It's possible that you will have to wait before you can submit a claim under your dental insurance. To claim dental charges, for instance, you might have to wait up to 3 years from the start of your health insurance coverage.

2. Upper Limit

Your claim can be settled by the dental insurance up to a predetermined dollar amount. Here is an illustration to help with the explanation. Take into account that your health insurance policy's OPD limit for dental coverage is Rs. 10,000. The cost of visiting your dentist is Rs. 12,000 as well. Only Rs. 10,000 would be covered by your policy.

Benefits of dental health insurance

1. Financial support

Dental operations can be quite pricey.  Costs of implants and ceramic dentistry are tremendously high, especially if the illness is severe and the patient lives in a big metropolis. Dental insurance plans can assist in reducing the financial strain while paying the medical payment in this situation.

2. Routine examinations

To ensure ideal dental health, regular checkups are necessary. However, not everyone is motivated to visit the dentist regularly. People may be more likely to get regular dental checkups and maintain better dental health if they are aware that some dental care costs are covered by a dental care insurance plan.

Is there any eligibility factor in dental insurance?

The coverage will determine the eligibility for dental insurance. If it is an individual policy, the minimum age requirement is 18 and the maximum age is 65. The age requirement for children to be covered under a family policy is 90 days. The precise facts may differ from one insurer to another; keep in mind that this criterion is only meant to serve as an overview.

What is covered in dental insurance?

Your policy will determine the specific inclusions. Here is a list of the typical dental insurance benefits:


Tooth Extraction

Preventive Medicine

Root canal surgery

Dental damage brought on by an incident

Oral examination


What is not covered in dental insurance?

Cosmetic dental procedures are typically not covered by insurance. Here is a list of dental insurance exclusions; please refer to your policy wordings for specifics.





Jaw Reposition

How are dental insurance claims handled?

If you are about to go for dental treatment, you should contact your insurance provider at once to begin the claim procedure. Both cashless and reimbursement claims are possible.

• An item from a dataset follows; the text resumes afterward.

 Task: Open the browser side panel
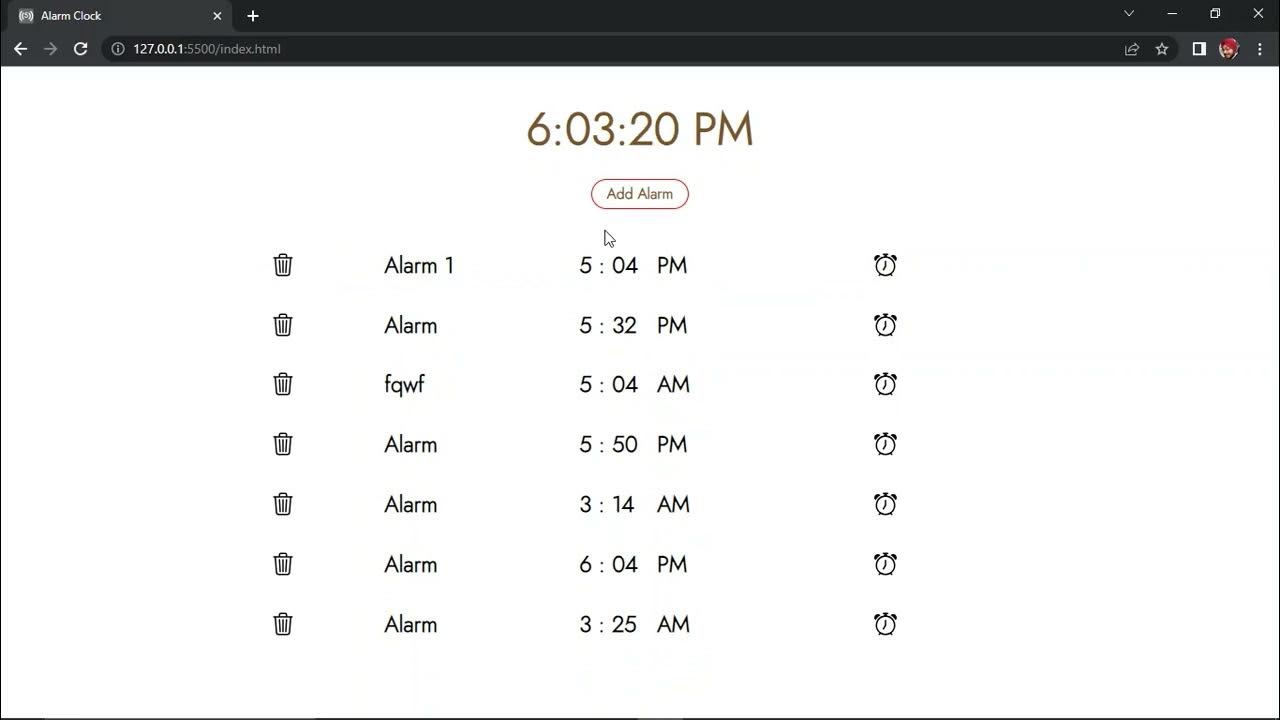pos(1199,49)
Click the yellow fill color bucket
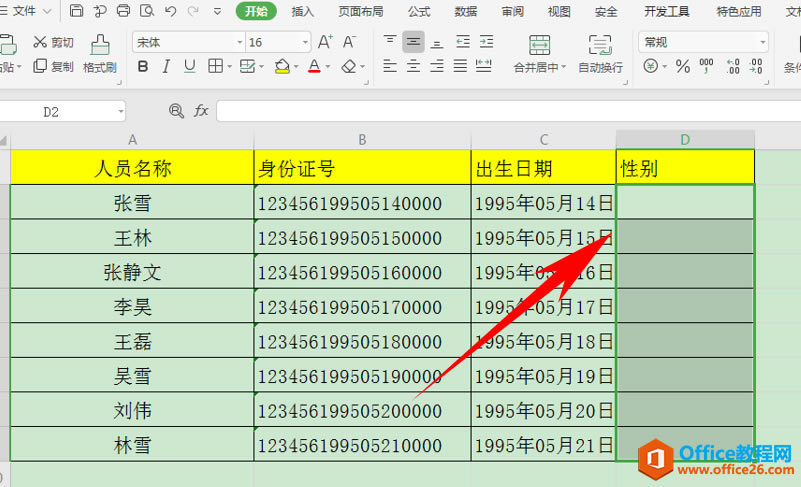Screen dimensions: 801x487 282,67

Let's take a look at the procedure:

  1. Submit the correctly filled in claim form after informing the insurance provider via the website or toll-free line.

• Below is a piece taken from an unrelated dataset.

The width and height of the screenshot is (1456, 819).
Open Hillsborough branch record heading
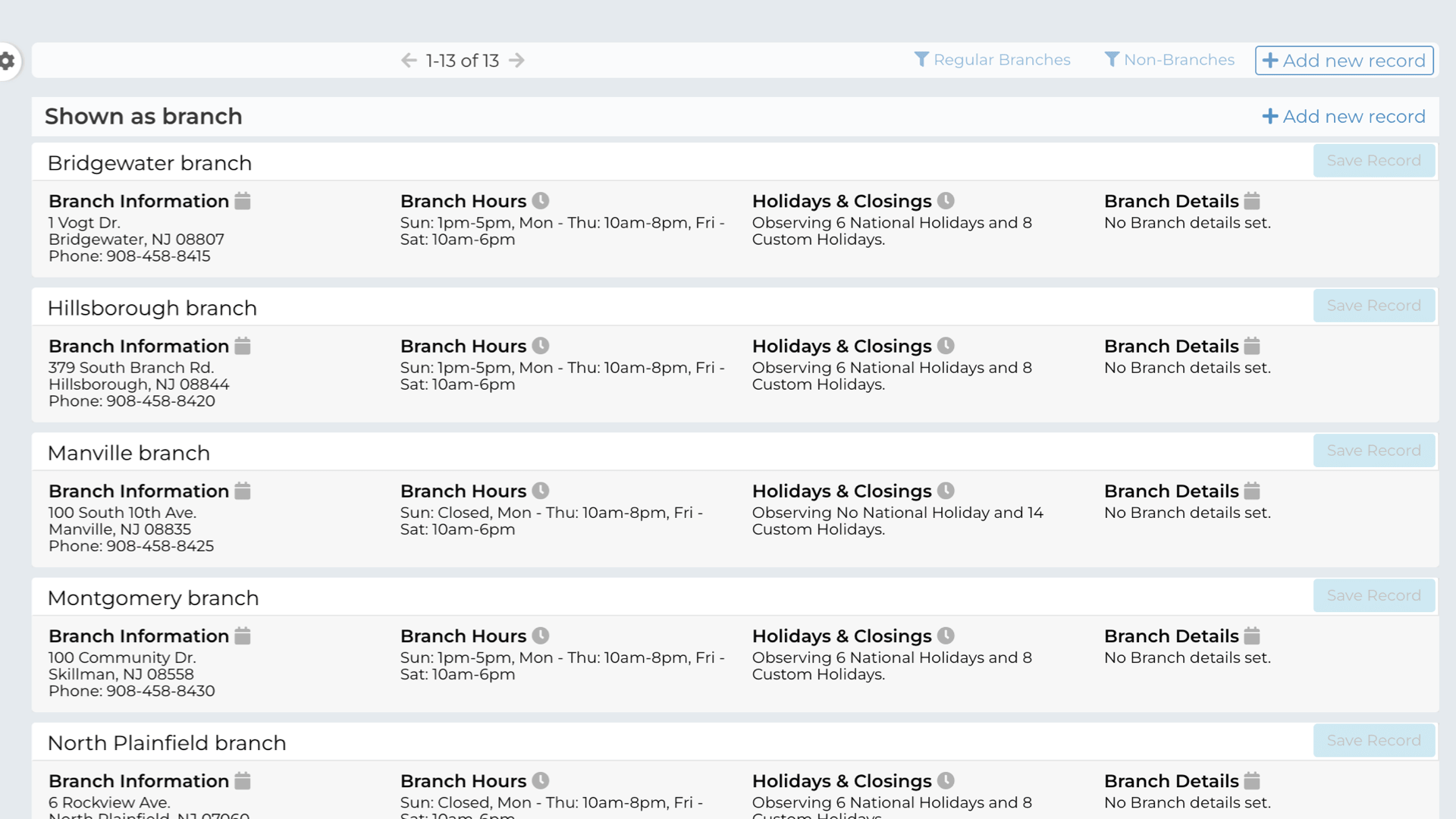point(152,308)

  2. The hospital will verify and then deliver to the insurance company the required documentation that you have submitted.

  3. If you are admitted to a network hospital, the insurance company will pay the hospital immediately as part of the cashless claim payment after verification.

  4. If you are unable to be admitted to a network hospital or if your claim for cashless payment is denied for whatever reason, you will be entitled to payment under the reimbursement process

  5. For reimbursement, you will pay the hospital upon being discharged. However, you will be reimbursed after submitting the documentation and bill to the insurer.

What are the documents required for dental claim settlement?

Duly filled claims form

Identification Card - Aadhar/Pan/Driver’s License

Policy Card

Hospital Bill

Active dental insurance policy

How to choose the best dental insurance?

With OneAssure, you may evaluate plans from several insurers online based on coverage, premium etc. to determine which dental insurance plan is best for you. For example:


With Aditya Birla Activ Health Platinum Enhanced Plan you get coverage for dental investigation and consultations. The coverage is available for listed dental services as mentioned in the policy wording. However, this cover is available only to people opting for a sum insured of Rs 15 lakh and above.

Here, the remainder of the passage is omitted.